Johnson attributes the overwork problem to many causes, including changing job schedules, a ramp-up in the number of service calls you get as your client base grows, and the ever-growing learning curve for new products and technologies. It is a problem that every custom electronics (home automation and home theater) business must solve, and in his course he offered some solutions for doing so.

1. Manage Your Labor

Use a whiteboard to track your employees - a cheap but effective one is a shower or bathtub backsplash from a hardware store. Or, as you grow, use a field-service scheduling program such as FieldPro or RIMMS. Whichever method you use, track overall job progress through the general contractor, not the client.

2. Use Subcontractors

Subcontractors, Johnson says, "are the secret to reducing hours and preventing burnout." He suggests looking in the Yellow Pages and elsewhere to find one-person companies who are electricians, security installers, CATV installers, and phone/LAN installers, and offering them free A/V training, discounts on gear, and very high pay (up to 90% of a billable hour). "You want to make it fun and interesting and profitable for them, since you want them to shuffle their schedule at your request." Subcontractors are also a protection against over-hiring, which Johnson calls "a disaster."

3. Put Your Field People on a 10-hour Day

Johnson did an analysis showing that 4.5 hours of a typical eight-hour technician day are devoted to non-billable chores such as loading the truck, traveling to the job, setting up, cleaning up, and documenting work. If you add two hours to the workday, you therefore increase your billable time by nearly 60% (from 3.5 hours to 5.5 hours). That adds up to thousands of dollars of extra billings per year.

A ten-hour day also means a four-day workweek, which technicians and their families like. However, Johnson cautioned installers to rotate their employees' days off so that they don't moonlight.

4. To Retain Employees, Make a Serious Commitment to Training

Johnson recommends that the business owner personally train new employees, because, (a) he or she is likely to be better at it than other staffers - who, after all, are also busy doing their own jobs; (b) because it's a good way to show your commitment to the new employee, which in turn helps build loyalty; and (c) it's a good way to communicate company values and the other "intangibles."

He acknowledged that it isn't easy for a busy business owner to find the time to train. He does his training by showing up at the office at 6:00 a.m., so he can commence his normal workday at 8:00 a.m.

He also recommends giving homework to new hires. "They should take your technical manuals home and study them, and also take new gear home and practice calibrating it." (He puts a "Passed Inspection" sticker to explain the opened boxes to his customers.) The homework is not considered paid time, but the hours spent at the office for training (from 6:00 a.m. on) are.

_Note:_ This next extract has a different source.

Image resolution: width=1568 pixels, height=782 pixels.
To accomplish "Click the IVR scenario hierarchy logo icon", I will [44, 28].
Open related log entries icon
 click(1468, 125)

5. Train Technicians and Salespeople Together

A common problem in custom electronics is for salespeople to quote systems that turn out to be difficult or even impossible to implement. The salesperson often defends the design by saying that the customer insisted on it. Says Johnson, "They say, 'I would have lost the sale if I didn't agree!"

Of course, saying yes to everything the customer asks for, irrespective of the technical issues involved, is a recipe for disaster. So Johnson recommends implementing a few simple rules:

Salespeople can't say yes to a customer request at the initial interview. "They have to say, 'All of our system designs must be checked for service problems and ease of use before we offer a contract in a proposal." The goal for the initial interview should be to fill in a "requirements and lifestyle" questionnaire and introduce the customer to tested systems designs.

The business owner and his or her technicians should create a few standard systems designs, and all variations to those designs must be tested before approval.

No proposal is to go out without the design being approved by the owner or a designate. (The goal here is to check for unknowns, such as untested equipment or unfamiliar scenarios, that can cause snafus later on.)

All of this becomes easier if you train your salespeople alongside your technicians. The salespeople start to understand the technical challenges of integration, and how even a minor deviation from a known setup can cause huge headaches.